Ce problème devient aigu à mesure que Goodman se rapproche du présent et que la recherche archivistique cède la place à des souvenirs « il fallait être là » de la culture partisane qui a lancé le drag dans le courant dominant dans les années 80, 90 et 2000. On nous dit qu’« il y avait une atmosphère de tout va qui ne peut tout simplement pas être reproduite aujourd’hui », mais nous ne disposons pas du matériel narratif nécessaire pour ressentir ce que nous avons manqué. Étudier les récits de performances spécifiques contribuerait davantage à donner vie à des lieux comme le Pyramid Club et le Bar d’O.

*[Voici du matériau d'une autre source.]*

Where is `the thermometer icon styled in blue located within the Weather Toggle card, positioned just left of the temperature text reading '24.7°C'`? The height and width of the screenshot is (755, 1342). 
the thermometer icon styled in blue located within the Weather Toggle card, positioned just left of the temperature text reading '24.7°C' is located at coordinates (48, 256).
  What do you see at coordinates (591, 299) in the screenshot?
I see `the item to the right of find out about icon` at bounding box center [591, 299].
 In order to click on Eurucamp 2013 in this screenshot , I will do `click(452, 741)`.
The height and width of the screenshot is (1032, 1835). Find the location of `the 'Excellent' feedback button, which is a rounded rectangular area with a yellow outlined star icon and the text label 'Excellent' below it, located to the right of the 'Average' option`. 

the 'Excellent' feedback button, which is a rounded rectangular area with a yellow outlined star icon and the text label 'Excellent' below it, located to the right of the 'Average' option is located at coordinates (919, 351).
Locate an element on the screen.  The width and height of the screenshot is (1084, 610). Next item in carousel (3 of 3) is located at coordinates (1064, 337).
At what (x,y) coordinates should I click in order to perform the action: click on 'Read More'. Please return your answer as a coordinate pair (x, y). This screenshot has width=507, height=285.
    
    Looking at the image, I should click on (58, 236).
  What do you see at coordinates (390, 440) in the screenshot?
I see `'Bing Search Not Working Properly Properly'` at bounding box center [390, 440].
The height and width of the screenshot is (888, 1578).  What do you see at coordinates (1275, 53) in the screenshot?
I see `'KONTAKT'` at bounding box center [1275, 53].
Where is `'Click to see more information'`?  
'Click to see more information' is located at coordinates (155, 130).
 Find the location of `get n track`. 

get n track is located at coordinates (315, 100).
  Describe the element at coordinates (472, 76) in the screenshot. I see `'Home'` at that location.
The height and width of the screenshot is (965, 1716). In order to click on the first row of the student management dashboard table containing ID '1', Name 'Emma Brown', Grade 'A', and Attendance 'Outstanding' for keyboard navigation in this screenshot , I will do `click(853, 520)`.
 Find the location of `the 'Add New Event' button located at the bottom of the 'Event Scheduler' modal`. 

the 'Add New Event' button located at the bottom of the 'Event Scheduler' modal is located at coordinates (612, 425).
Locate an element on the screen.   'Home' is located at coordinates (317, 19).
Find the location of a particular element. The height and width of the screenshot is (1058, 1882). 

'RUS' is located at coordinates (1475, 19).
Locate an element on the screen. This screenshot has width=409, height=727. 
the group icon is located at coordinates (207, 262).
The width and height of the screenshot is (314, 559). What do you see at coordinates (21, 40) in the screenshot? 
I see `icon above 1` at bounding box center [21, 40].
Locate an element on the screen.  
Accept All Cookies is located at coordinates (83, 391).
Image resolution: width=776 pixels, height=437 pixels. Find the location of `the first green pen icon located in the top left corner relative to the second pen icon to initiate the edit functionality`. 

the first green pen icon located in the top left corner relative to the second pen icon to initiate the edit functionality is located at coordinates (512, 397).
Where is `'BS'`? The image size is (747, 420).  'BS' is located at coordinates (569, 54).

Même s’il va trop loin, tout livre célébrant des personnes comme Crystal LaBeija est précieux. Quelques années après son apparition dans « The Queen », on lui a demandé d’organiser un bal pour les reines noires à Harlem. Faisant preuve de l’instinct d’auto-promotion d’une star, elle a dit oui, écrit Goodman, « à condition qu’elle puisse être au centre de l’événement ». Elle a ensuite fondé la Maison LaBeija, inspirant le système de maisons qui a offert refuge, famille et inspiration aux personnes queer au cours des décennies suivantes.

Chaque fois qu’une reine dit « Chéri ! », elle honore son nom.